__EXERCISE REQUIREMENTS__
Return exactly the lines of the entries, from the one with "The width and height of the screenshot is (1456, 819)." to the last.

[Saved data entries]
———

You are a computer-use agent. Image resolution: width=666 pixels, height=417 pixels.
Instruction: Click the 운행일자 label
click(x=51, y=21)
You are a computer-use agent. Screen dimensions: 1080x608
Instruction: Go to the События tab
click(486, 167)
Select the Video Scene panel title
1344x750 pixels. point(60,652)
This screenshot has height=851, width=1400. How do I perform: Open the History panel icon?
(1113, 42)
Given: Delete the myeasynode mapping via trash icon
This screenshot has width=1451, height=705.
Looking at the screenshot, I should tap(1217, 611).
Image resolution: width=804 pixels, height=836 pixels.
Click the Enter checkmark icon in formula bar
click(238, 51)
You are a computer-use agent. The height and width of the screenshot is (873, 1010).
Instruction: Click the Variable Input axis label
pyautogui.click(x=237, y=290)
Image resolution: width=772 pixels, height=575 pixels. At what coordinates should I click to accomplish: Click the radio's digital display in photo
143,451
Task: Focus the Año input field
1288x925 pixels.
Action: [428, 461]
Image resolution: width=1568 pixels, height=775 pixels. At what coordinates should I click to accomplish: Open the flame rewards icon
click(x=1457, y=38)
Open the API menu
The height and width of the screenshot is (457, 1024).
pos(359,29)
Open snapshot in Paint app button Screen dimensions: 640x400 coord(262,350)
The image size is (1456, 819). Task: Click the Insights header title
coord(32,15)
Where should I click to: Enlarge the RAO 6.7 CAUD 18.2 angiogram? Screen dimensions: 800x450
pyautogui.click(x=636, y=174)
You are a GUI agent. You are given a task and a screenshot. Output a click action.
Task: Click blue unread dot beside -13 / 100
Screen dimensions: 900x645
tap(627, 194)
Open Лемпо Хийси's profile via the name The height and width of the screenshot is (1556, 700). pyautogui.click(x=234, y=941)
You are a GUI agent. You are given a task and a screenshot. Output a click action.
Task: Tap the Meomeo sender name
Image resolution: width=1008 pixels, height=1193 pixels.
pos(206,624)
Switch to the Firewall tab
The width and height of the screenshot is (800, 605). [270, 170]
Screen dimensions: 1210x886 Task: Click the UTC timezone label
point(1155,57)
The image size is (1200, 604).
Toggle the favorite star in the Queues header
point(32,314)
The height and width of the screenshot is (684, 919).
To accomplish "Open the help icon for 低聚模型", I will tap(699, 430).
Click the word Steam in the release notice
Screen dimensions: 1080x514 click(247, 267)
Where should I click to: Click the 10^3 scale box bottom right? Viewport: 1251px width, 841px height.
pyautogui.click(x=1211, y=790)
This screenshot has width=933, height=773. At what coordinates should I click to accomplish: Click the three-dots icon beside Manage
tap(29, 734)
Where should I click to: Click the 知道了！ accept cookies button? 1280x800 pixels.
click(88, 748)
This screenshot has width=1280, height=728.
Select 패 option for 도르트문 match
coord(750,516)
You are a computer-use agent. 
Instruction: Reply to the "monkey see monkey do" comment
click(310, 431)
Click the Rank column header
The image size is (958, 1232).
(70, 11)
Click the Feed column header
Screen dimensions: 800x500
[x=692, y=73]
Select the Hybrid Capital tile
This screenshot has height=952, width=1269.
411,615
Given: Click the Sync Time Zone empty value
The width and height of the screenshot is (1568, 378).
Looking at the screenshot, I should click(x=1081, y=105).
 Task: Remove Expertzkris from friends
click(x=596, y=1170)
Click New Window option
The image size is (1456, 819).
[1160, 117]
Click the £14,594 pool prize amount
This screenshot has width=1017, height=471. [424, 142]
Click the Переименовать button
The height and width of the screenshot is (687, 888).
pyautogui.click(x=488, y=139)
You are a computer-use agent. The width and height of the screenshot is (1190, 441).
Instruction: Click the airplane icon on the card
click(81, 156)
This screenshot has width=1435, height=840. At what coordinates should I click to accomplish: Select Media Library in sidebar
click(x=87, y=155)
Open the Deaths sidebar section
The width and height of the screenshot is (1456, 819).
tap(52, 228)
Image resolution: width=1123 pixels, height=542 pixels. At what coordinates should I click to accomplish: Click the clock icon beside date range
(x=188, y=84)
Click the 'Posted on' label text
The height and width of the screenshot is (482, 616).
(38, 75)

———

__TASK OUTPUT__
The width and height of the screenshot is (1456, 819).
tap(52, 228)
Image resolution: width=1123 pixels, height=542 pixels. At what coordinates should I click to accomplish: Click the clock icon beside date range
(x=188, y=84)
Click the 'Posted on' label text
The height and width of the screenshot is (482, 616).
(38, 75)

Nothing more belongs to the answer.